Excerpted text:
::::::::

Ask anybody what’s the best thing about Moscow and they’ll tell you it’s the speed. The blistering pace of life includes everything from the social whirl and nightclub beats to the money you spend.
Is there a way to take a break and enjoy life in the slow lane for just a little while? Sure: Just hop on a trolleybus with Vera.
There’s no better way to see Moscow then by making a trip on the circle line. Not the metro, but by overground trolleybus. They’re marked with a big ‘?’ and tootle amiably around the Garden Ring.
So find any bus stop there and just wait for the old trolleybus to roll along.
For a mere 28 roubles, you’ll get a fantastic tour of town. Alongside amazing Stalin-era architecture, you’ll pass the storied Gorky Park, soon to be replaced by some kind of Russian Disneyland. You’ll also go underneath the statue of Mayakovsky, fly over another intersection and pass clunky 1970s architecture, such as the RIA Novosti building where this paper is produced.

::::::::

(Extracted data entries)
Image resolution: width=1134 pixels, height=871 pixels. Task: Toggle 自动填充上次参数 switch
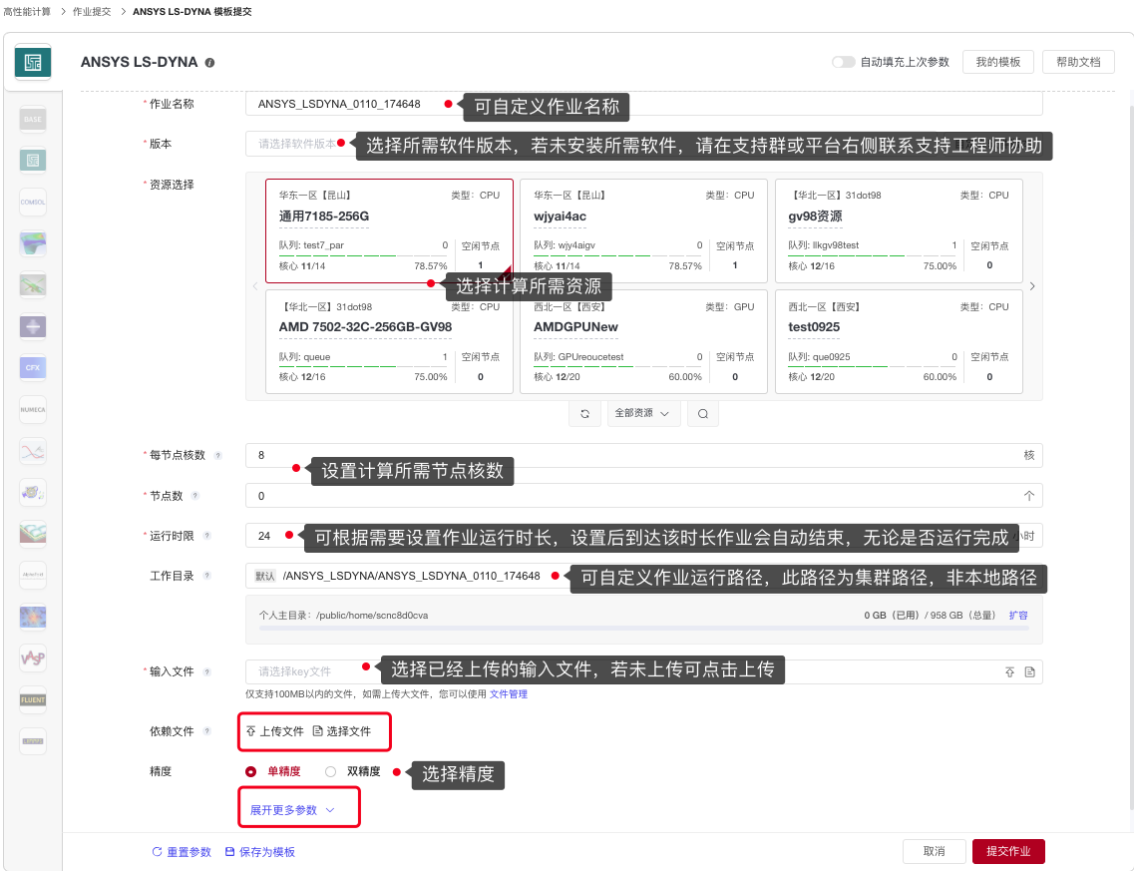click(844, 62)
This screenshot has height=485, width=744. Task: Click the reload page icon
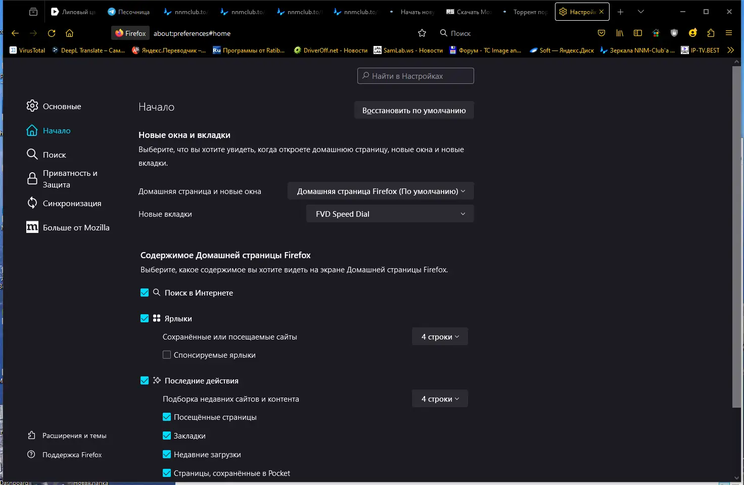pyautogui.click(x=52, y=33)
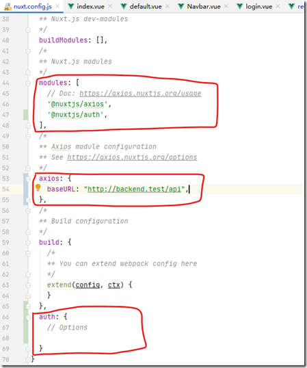
Task: Click the Vue icon on index.vue tab
Action: [x=71, y=6]
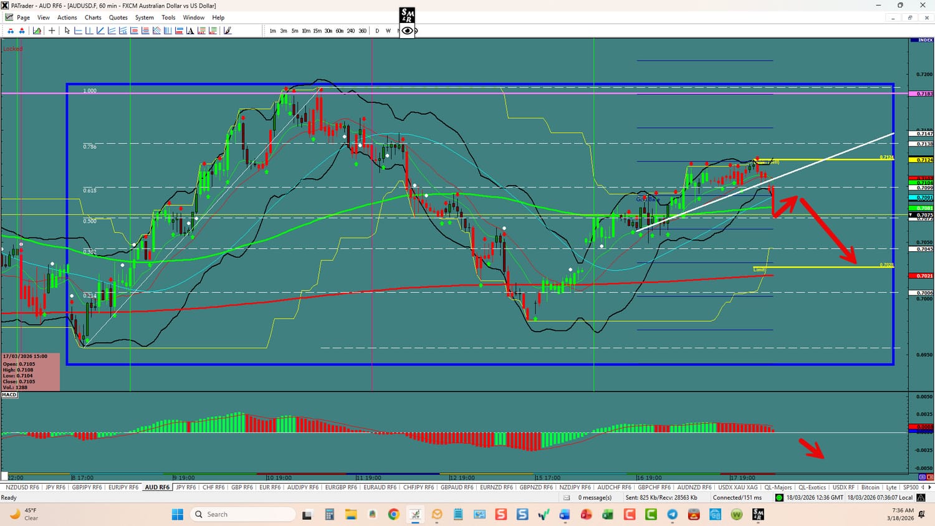Switch chart to Daily (D) timeframe
Image resolution: width=935 pixels, height=526 pixels.
(377, 31)
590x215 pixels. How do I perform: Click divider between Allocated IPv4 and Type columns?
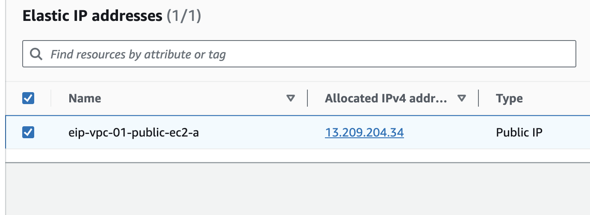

::::::::

What this exercise asks:
A - Answer these questions from the Moscow trolleybus text:
(i) What does the text say anybody will name as the best thing about Moscow?
(ii) Which road do the trolleybuses travel around?
(iii) What is Gorky Park soon to be replaced by?
B - Continue the Moscow trolleybus text from the point where it stops.

Task-by-task outputs:
A -
(i) The speed.
(ii) The Garden Ring.
(iii) Some kind of Russian Disneyland.

B -
Vera loves the ride too. “It’s the most sought-after line amongst trolleybus drivers,” she explains. “Even though it gets harder every day with the traffic, it’s a beautiful circle time and time again.” Being a proper trolleybus driver, Vera wears a bright orange jacket and has a set of tools at the ready to repair the bus when it breaks down.
You’ll soon notice that it’s a whole different world out there on the circle line. Passengers greet each other when they get on and people mostly spend their time reading – on a wide range of topics. On one single ride last week, passengers variously recommended which poetry of Lermontov’s I should read; gave me an excellent recipe for fish cutlets; warned me against drinking pomegranate juice; and even gave me the number of a Chinese acupuncture therapist.
Vera knows the regulars on her bus – mostly elderly people who have a tough time walking. She greets them like old friends. When after a full circle on the bus, I got out and met her again a couple of hours later, she remembered me.
As if within a city of millions, you’re in a small village.
“I remember faces,” Vera told me. “Especially if they buy a ticket.”
She has to pay attention, though, as driving a trolleybus is pretty hard work.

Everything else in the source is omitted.